#### Excerpted records ####
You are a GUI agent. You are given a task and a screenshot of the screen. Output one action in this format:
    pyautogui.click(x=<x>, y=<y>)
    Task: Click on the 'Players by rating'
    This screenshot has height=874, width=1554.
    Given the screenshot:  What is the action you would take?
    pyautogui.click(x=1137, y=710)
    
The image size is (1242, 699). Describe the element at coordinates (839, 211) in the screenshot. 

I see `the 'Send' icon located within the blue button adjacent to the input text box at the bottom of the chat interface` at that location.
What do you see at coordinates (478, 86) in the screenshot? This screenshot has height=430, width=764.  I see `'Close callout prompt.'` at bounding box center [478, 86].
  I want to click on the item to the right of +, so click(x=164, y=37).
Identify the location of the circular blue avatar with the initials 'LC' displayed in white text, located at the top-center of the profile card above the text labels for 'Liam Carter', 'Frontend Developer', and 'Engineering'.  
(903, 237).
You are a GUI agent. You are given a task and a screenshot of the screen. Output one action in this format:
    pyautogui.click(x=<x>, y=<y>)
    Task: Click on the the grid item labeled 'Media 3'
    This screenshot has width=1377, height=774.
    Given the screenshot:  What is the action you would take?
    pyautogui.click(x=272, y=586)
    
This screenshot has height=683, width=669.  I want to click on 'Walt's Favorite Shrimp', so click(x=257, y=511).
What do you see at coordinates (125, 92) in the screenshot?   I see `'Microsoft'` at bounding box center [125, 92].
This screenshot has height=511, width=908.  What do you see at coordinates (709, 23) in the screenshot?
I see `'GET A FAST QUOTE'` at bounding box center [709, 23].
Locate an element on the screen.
####
* [Work required]:
Copy out verbatim the stretch of the items from the line containing "This screenshot has height=511, width=908." through the final line of the items.

* [Output]:
This screenshot has height=511, width=908.  What do you see at coordinates (709, 23) in the screenshot?
I see `'GET A FAST QUOTE'` at bounding box center [709, 23].
Locate an element on the screen.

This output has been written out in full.